The 2018 Farm Bill legalized the sale of many hemp products nationwide, including Delta-8, a psychoactive substance found in cannabis plants that is similar to but less potent than the main compound that gets marijuana users high.
In Wyoming, hemp shops started selling Delta-8. But they were forced to stop this month by a new state law outlawing the product.
K.C. Yohe is the co-owner of the Green Room in Casper, a shop that exclusively sells hemp products and derivatives. She said the ban is devastating for her business.
"We call ourselves a hemp-only dispensary," Yohe said. "We do not sell nicotine, we do not sell kratom. So with this law, it takes away 94 percent of our sales because we have nothing else in the shop."
The Green Room, alongside several other shops, a farmer and a processor, came together shortly after the passage of the new law. Dubbing their coalition the Hemp Community of Wyoming, the industry group is challenging the new ban in court, calling it unlawful and requesting injunctive relief.
The state argues banning Delta-8 is within its power, that the drug was already technically illegal and that the new law simply closes a "loophole."
Yohe said the lawsuit isn't just about their bottom line. It's also about the customers who have become regulars at the Green Room over the last half decade.

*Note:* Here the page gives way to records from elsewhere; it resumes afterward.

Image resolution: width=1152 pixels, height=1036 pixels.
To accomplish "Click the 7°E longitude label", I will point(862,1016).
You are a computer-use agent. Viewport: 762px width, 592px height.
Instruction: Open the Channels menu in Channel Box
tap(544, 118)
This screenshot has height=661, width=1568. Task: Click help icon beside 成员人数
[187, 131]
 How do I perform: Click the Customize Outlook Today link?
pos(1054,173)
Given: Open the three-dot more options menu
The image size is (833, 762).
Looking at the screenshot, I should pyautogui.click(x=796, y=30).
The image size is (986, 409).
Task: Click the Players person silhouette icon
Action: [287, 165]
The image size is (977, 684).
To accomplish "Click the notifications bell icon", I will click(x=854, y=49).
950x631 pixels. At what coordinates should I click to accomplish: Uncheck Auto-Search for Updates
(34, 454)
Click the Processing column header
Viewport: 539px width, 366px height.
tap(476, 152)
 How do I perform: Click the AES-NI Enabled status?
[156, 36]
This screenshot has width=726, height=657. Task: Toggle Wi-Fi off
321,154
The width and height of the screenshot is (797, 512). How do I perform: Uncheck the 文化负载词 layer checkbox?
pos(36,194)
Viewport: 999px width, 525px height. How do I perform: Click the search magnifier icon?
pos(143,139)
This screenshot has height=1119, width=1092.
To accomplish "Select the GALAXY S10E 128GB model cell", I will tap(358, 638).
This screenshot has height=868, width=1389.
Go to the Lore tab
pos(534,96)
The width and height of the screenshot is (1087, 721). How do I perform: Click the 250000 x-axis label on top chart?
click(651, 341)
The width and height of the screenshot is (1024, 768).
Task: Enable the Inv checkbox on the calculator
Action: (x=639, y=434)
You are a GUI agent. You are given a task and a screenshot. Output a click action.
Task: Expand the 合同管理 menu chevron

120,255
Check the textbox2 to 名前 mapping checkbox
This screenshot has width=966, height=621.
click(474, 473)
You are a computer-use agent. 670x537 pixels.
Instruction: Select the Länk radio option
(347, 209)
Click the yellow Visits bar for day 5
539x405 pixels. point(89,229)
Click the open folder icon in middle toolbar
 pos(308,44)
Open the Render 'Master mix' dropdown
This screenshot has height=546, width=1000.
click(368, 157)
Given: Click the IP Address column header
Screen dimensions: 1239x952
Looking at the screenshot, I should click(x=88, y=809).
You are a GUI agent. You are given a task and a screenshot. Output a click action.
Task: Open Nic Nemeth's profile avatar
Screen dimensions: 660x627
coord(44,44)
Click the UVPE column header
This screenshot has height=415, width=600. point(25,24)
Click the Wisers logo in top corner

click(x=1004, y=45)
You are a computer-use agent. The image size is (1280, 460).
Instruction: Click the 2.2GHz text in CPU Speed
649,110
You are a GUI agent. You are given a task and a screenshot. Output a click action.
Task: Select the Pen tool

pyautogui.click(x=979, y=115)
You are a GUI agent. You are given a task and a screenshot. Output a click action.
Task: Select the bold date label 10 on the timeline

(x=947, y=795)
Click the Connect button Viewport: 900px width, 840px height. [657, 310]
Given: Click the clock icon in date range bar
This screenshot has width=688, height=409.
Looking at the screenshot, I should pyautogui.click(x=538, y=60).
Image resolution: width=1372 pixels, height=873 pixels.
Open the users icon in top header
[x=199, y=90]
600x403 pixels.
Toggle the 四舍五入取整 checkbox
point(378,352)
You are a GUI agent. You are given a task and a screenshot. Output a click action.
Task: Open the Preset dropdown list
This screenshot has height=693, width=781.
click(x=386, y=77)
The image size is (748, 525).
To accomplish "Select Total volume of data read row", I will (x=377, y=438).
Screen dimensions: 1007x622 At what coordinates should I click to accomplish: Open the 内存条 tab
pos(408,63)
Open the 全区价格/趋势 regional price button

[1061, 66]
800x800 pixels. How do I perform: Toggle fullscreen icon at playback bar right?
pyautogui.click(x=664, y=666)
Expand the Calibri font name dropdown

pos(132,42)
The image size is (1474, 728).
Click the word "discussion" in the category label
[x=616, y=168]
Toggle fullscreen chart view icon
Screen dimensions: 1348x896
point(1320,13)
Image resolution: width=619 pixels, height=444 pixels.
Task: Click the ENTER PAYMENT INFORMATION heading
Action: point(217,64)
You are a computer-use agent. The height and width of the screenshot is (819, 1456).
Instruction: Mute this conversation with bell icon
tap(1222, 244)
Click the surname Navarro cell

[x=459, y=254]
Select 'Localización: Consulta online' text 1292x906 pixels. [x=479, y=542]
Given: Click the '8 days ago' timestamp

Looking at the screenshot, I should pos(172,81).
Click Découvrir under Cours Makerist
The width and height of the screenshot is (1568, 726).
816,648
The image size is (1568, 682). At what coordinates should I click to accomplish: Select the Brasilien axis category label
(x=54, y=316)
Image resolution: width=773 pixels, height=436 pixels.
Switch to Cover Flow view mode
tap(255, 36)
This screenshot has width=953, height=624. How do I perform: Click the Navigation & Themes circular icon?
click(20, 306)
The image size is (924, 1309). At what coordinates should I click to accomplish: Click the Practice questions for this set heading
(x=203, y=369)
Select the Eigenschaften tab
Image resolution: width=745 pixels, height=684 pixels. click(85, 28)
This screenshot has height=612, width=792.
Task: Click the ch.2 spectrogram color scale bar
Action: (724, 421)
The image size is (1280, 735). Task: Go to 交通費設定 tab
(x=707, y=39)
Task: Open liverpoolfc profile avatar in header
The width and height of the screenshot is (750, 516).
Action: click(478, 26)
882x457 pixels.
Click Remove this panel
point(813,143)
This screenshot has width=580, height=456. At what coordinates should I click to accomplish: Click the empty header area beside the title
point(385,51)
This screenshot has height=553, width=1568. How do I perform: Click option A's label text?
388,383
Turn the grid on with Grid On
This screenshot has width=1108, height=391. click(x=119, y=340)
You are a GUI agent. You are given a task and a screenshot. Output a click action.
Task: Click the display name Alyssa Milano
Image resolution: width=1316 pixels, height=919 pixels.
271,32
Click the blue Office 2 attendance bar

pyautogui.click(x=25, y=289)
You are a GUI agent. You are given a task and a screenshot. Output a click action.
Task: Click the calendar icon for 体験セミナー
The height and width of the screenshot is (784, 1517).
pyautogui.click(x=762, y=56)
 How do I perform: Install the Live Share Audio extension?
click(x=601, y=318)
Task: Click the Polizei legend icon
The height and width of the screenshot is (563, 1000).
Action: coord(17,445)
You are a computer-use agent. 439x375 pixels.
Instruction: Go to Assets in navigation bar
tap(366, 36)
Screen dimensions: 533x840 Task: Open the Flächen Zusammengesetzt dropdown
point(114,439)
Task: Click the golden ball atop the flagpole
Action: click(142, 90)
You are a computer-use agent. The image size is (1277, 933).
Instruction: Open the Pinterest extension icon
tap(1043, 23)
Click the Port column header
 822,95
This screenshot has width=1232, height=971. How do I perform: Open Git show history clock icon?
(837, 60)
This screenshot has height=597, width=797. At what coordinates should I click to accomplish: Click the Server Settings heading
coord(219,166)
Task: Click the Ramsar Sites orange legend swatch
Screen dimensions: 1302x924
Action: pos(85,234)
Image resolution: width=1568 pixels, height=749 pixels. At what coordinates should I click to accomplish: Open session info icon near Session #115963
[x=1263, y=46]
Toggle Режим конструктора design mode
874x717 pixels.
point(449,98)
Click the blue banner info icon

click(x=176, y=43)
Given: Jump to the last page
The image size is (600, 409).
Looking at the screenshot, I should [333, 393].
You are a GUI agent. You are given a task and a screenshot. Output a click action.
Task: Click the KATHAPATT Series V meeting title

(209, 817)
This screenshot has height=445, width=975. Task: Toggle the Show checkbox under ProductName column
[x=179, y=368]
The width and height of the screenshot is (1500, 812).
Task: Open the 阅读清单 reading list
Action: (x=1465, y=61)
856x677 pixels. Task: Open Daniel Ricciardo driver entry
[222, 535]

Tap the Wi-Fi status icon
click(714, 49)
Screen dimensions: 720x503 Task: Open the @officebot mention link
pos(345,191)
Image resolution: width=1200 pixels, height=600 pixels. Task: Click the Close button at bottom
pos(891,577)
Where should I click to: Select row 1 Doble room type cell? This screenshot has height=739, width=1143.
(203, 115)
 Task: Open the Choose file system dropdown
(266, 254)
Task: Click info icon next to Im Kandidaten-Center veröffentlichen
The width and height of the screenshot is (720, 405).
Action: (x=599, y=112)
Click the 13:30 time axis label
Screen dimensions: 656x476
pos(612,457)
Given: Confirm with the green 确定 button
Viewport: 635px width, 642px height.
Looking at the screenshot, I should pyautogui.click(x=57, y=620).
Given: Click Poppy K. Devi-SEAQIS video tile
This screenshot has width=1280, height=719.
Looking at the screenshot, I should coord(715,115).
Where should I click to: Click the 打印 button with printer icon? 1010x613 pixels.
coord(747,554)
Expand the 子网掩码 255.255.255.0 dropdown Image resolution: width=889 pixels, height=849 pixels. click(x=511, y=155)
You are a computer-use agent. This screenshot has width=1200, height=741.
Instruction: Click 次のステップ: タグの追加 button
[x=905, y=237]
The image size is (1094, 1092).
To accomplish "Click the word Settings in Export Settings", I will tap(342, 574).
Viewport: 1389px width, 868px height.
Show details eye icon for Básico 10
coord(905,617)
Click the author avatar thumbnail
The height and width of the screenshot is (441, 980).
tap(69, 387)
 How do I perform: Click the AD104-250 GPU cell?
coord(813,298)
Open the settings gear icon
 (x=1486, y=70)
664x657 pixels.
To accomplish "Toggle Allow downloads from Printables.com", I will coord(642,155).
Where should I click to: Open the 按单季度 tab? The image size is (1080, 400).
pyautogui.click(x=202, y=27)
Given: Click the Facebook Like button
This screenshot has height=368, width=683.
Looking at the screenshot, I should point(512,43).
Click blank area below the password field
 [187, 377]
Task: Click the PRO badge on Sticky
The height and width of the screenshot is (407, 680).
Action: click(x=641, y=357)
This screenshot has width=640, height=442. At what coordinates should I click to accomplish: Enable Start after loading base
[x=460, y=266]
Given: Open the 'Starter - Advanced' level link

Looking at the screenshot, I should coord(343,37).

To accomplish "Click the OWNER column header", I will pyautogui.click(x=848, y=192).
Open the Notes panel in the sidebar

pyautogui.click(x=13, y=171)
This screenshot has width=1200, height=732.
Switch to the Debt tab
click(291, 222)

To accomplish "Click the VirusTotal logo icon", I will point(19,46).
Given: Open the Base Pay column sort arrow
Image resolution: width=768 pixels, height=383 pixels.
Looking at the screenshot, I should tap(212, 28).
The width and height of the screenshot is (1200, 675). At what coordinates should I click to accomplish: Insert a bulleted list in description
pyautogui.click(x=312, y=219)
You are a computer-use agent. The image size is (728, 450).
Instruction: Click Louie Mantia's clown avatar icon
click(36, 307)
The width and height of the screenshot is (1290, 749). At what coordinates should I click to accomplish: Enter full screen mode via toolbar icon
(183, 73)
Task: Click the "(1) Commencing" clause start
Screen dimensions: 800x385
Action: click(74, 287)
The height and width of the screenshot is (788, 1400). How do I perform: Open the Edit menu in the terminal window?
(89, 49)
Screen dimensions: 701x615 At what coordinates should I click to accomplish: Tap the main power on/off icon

"With Delta-8, with it being a little less potent, they found something that doesn't give them that paranoia or anxiety or the overbearing high that they can't deal with with products from the cannabis-legal states," Yohe said.
Delta-8 has not been approved by the U.S. Food and Drug Administration, meaning it cannot be marketed for therapeutic or medicinal uses. As with many drugs that are illegal or have recently been illegal, research about health effects is limited because access to the substance, even for researchers, is tightly controlled.
Yohe said the industry group she's a part of is not opposed to regulation and would have welcomed state rules surrounding the product, its sale and its safety requirements when the federal farm bill opened up the possibility of sales in 2018.
"[Wyoming] did not put in any regulations, which ended up inadvertently opening an unregulated commercial market where we have other shops who are not as responsible as some of the other ones and tend to give us all a bad name," Yohe said. "When the legislators had the option to regulate this in the beginning, they chose not to. It kind of opened a door there that should never have been opened."